At first, the court issued an iaudita altera parte restraining order prohibiting the future commercialization of such watches however, the court overturned its initial decision and dismissed the appeal of Audemars Piguet on the grounds that "there are numerous elements of doubt about the validity of the operated trademark", as evidenced by the fact that its registration as a Community trade mark has been denied by the competent office (EUIPO).

In particular, according to the Court, the trademark seems to lack distinctive capacity, ie the ability to "distinguish products from those of another manufacturer and, therefore, perform the function of identifying the entrepreneurial origin of the product";

Again, according to the court of Milan, the three-dimensional distinctive sign does not even seem to have acquired distinctive capacity through use (so-called "secondary meaning"), "not having been documented uniform use" of the sign itself ".

Finally, the registration of the shape in question as a trademark does not even seem compatible with the provisions of art. 9 CPI, according to which "signs constituted exclusively ... from the form that gives substantial value to the product can not be registered as a trademark".
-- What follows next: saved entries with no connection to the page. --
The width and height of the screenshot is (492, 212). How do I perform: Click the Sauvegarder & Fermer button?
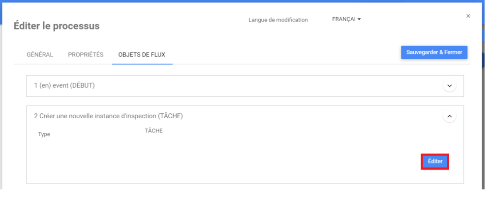[x=434, y=53]
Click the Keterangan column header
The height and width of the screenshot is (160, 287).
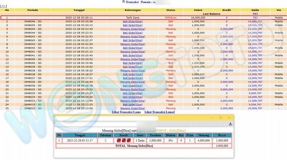[x=133, y=10]
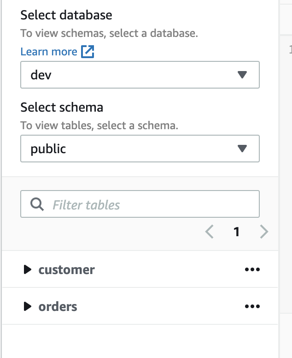The image size is (292, 358).
Task: Go to the previous page of tables
Action: 210,232
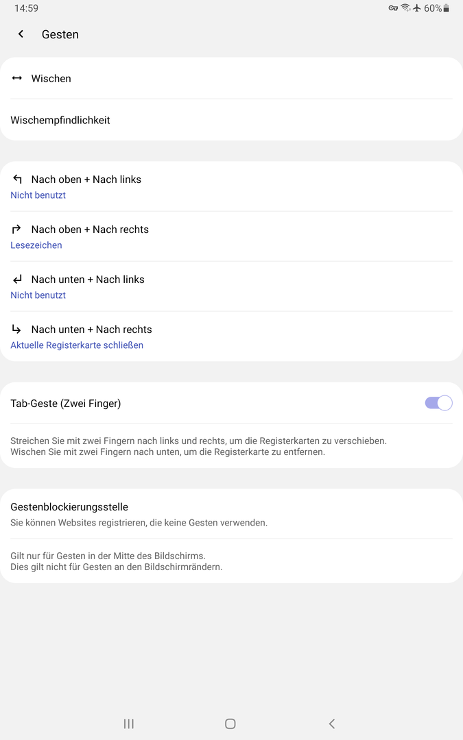
Task: Disable the Tab-Geste (Zwei Finger) switch
Action: pyautogui.click(x=438, y=403)
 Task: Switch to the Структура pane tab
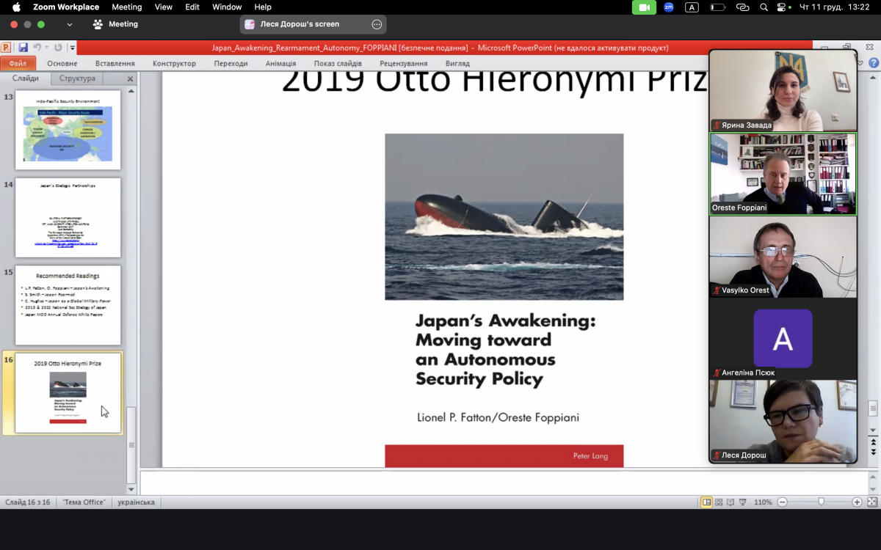[77, 78]
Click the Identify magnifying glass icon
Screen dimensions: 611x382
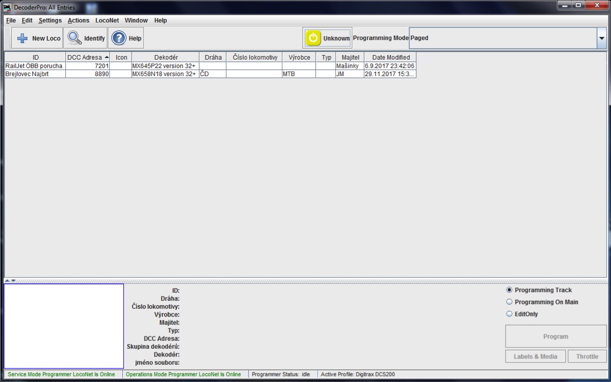point(75,38)
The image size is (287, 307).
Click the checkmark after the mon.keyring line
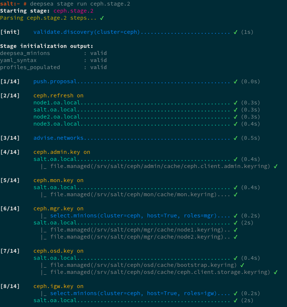click(x=235, y=194)
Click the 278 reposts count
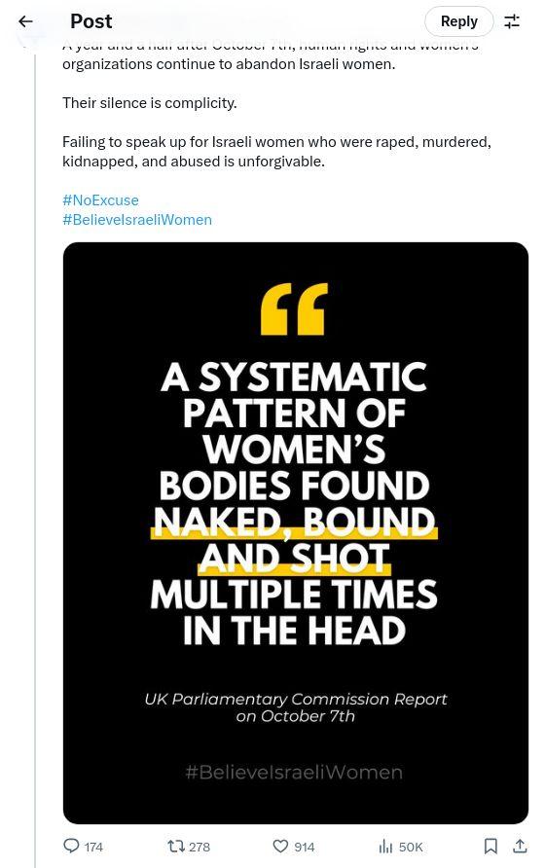545x868 pixels. point(200,847)
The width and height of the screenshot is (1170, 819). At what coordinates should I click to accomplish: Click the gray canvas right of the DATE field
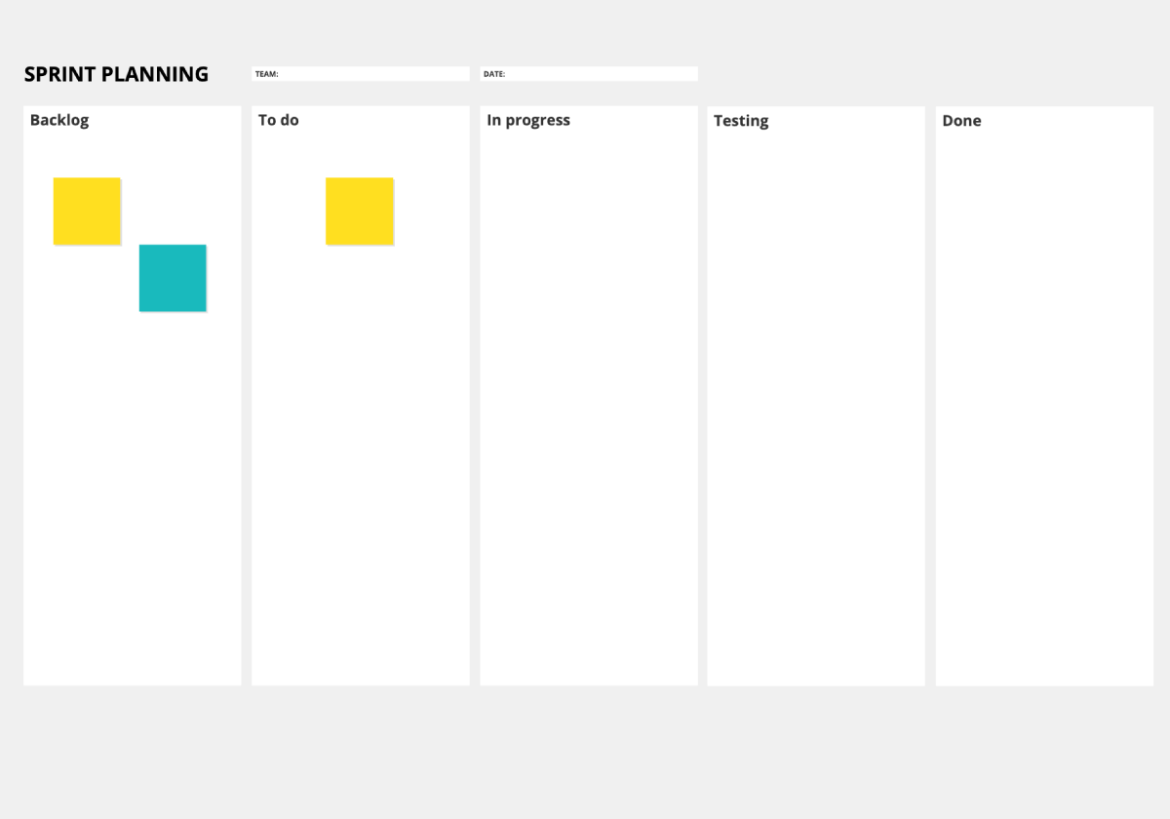(x=926, y=74)
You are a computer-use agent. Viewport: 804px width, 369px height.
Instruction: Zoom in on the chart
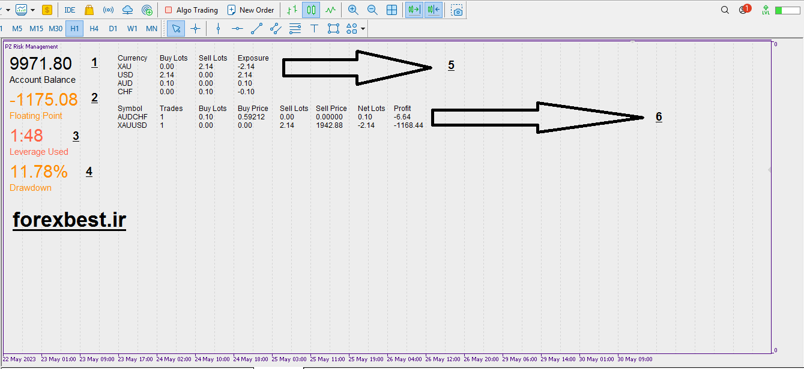[x=353, y=10]
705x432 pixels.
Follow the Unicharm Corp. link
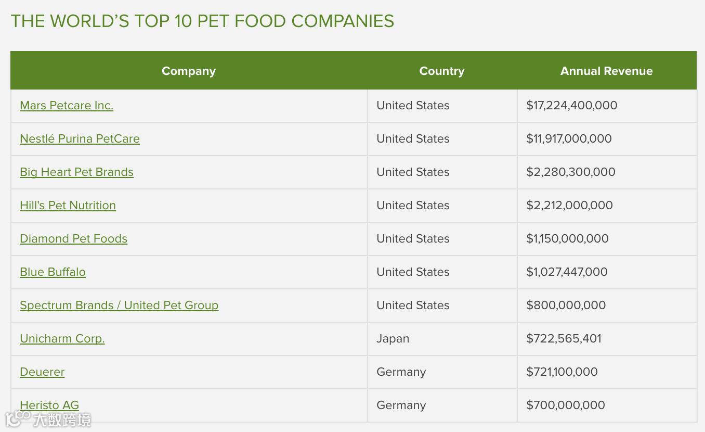pyautogui.click(x=62, y=339)
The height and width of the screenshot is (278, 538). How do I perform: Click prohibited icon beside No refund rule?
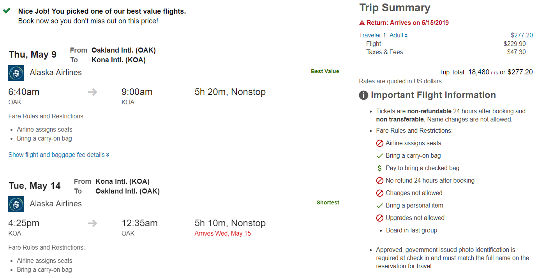tap(380, 181)
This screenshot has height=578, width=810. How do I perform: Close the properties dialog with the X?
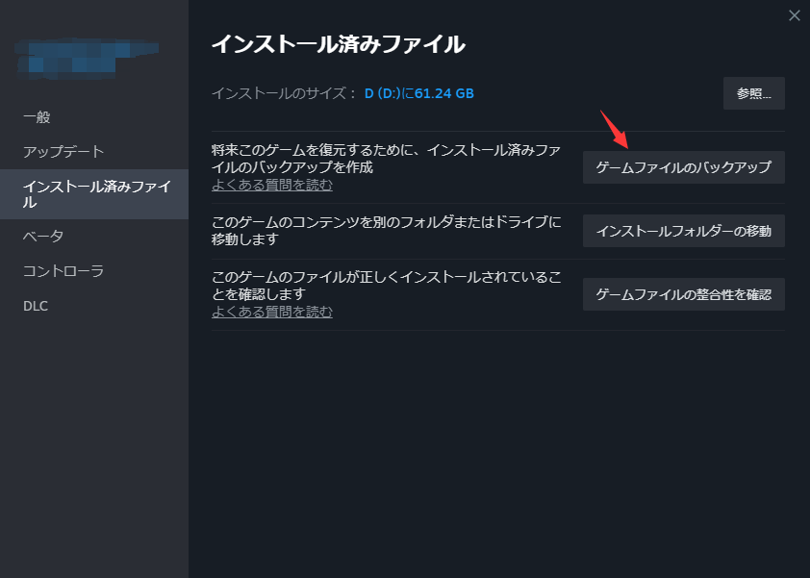(796, 15)
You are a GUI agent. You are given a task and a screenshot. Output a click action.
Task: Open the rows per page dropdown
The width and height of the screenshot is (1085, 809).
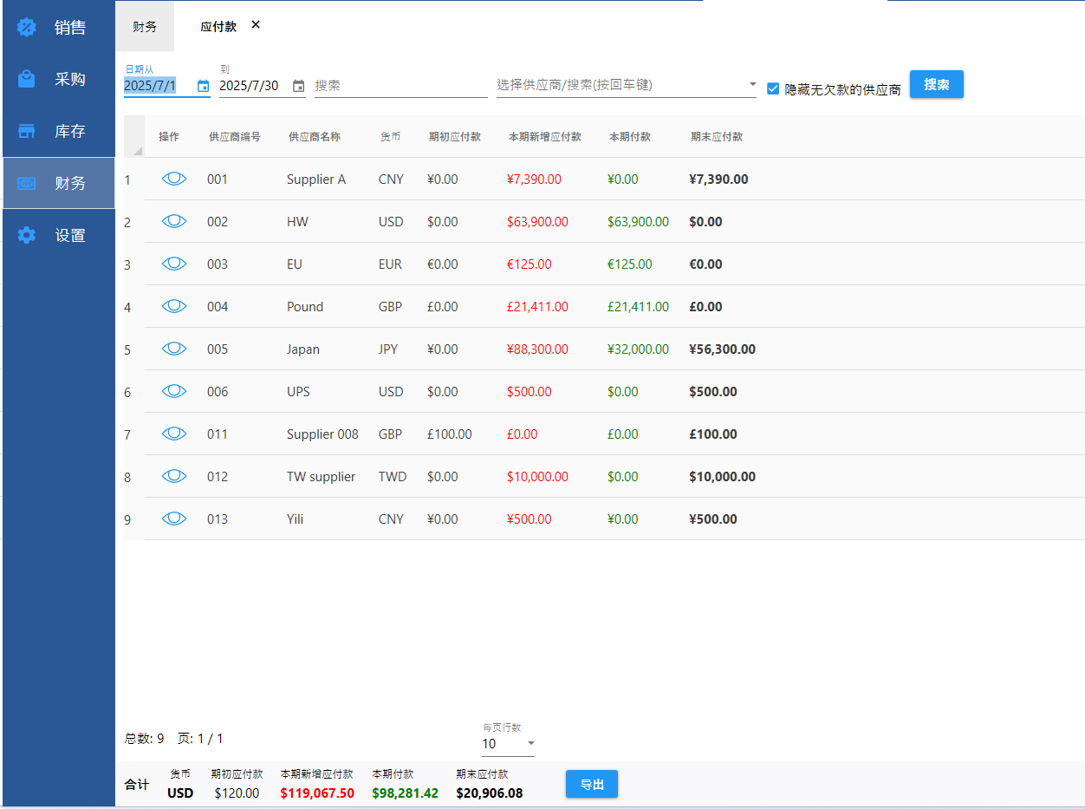point(530,743)
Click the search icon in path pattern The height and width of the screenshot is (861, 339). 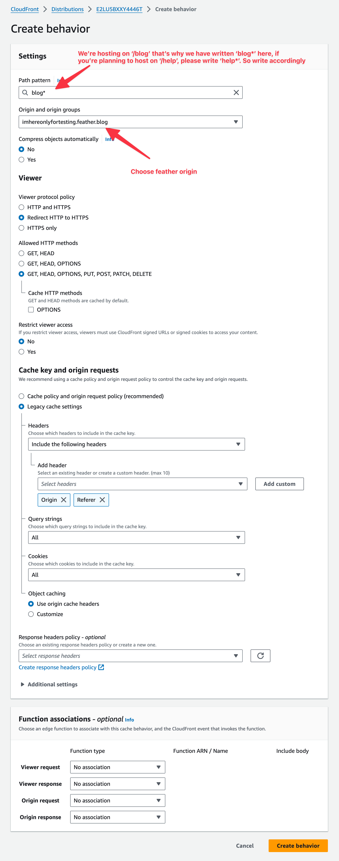(25, 93)
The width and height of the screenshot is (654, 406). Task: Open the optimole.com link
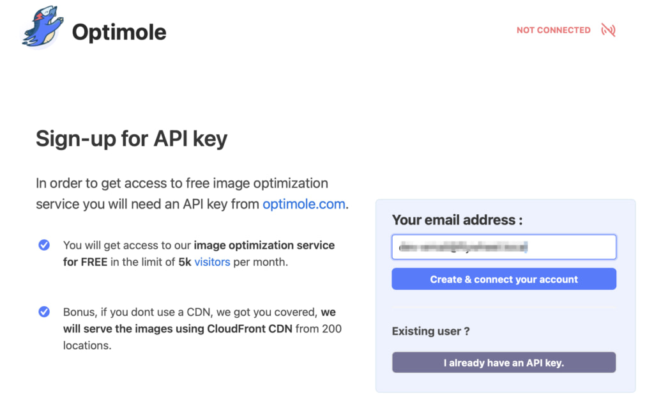coord(303,205)
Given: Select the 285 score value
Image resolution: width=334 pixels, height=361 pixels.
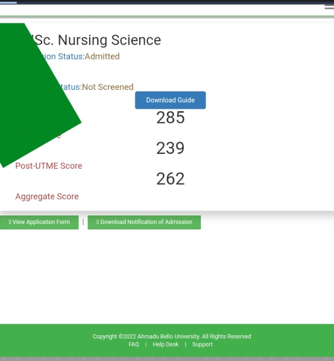Looking at the screenshot, I should coord(170,118).
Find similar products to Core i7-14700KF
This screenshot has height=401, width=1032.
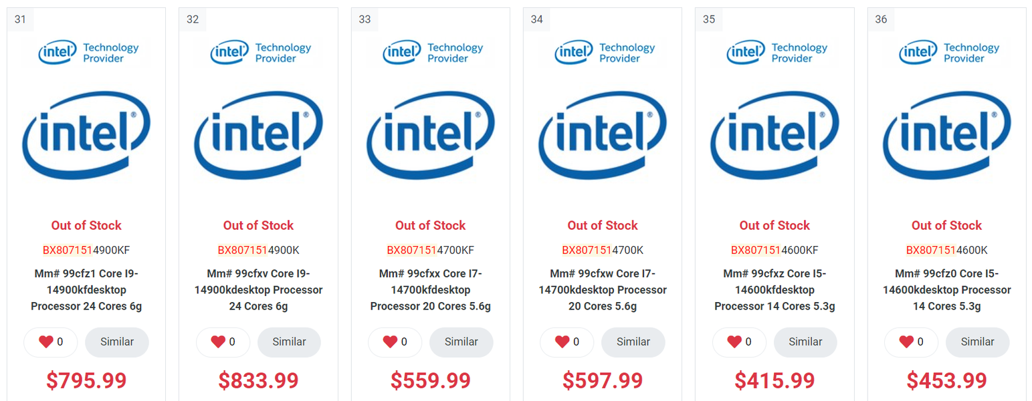pos(461,342)
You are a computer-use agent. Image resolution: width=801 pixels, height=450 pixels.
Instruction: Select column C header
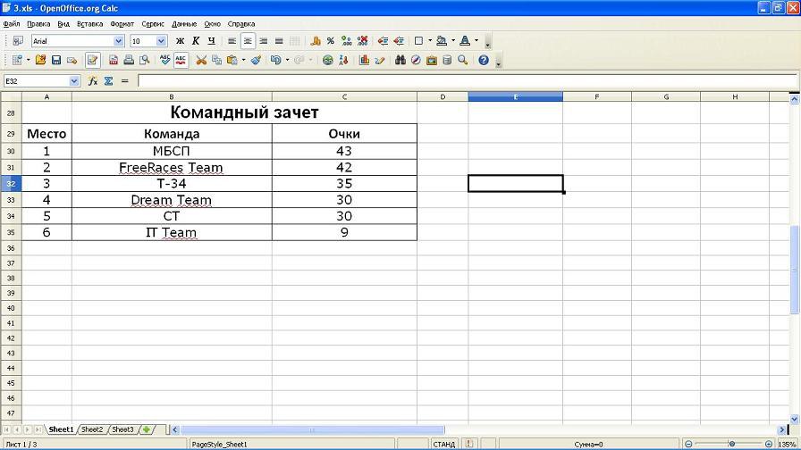pos(344,96)
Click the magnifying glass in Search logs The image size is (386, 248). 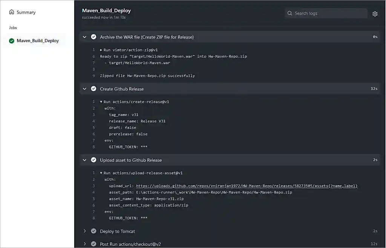[290, 13]
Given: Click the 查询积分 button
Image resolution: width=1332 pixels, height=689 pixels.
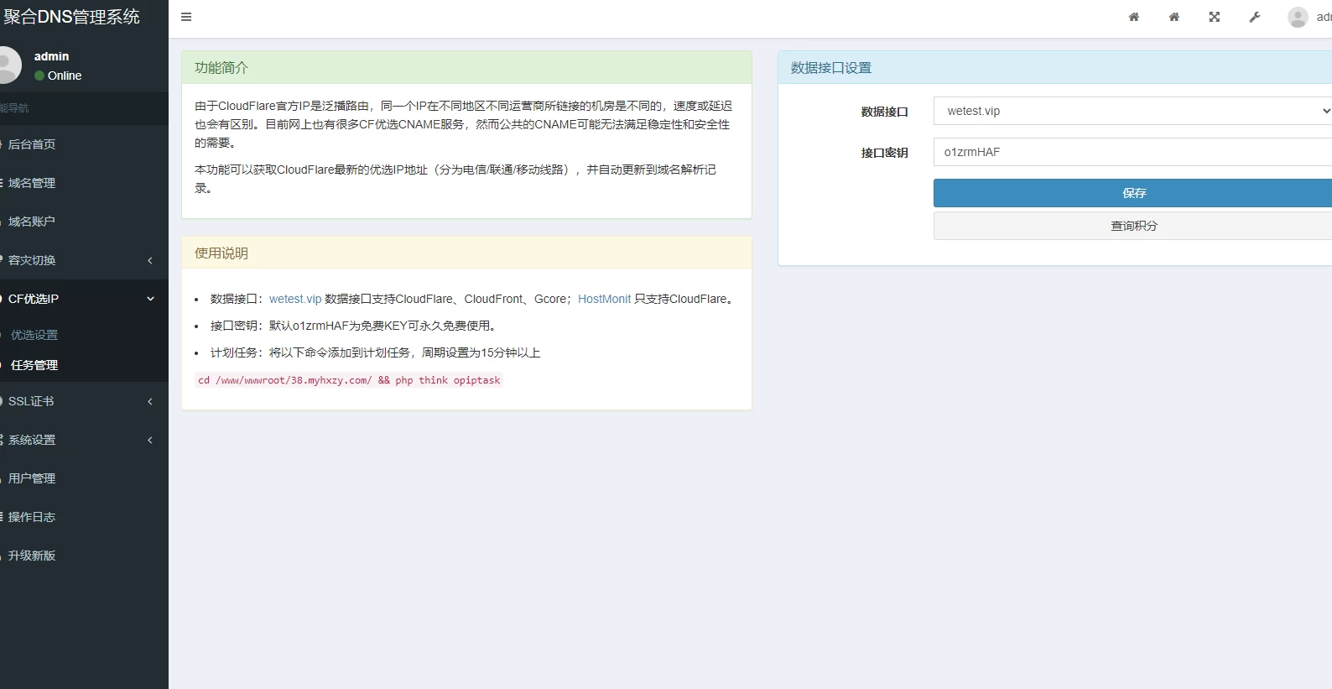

 In terms of unfair competition, the judge recalled that, to integrate the unfair competition law, the servile imitation of the product of others must "invest characteristics that are totally inexistent with respect to the function they are intended to perform", or those "arbitrary and whimsical" and "new with respect to the already known" characteristics that give originality to the product and have distinctive capacity, so that the public is led to bring them back to the company from which the product originates: only when these characteristics are concerned, servile imitation invests "elements capable of generating confusion in the public" and thus integrates unfair competition with confusion.

In this case, the judge did not recognize the existence of such an imitation, stating essentially - on the basis of what was found at the point of counterfeiting of the mark - that the imitated forms would be "structural and non-distinctive", as well as in some cases "Now acquired to the collective taste, having undergone a certain standardization", and that in any case there would be "significant differences" between the two products.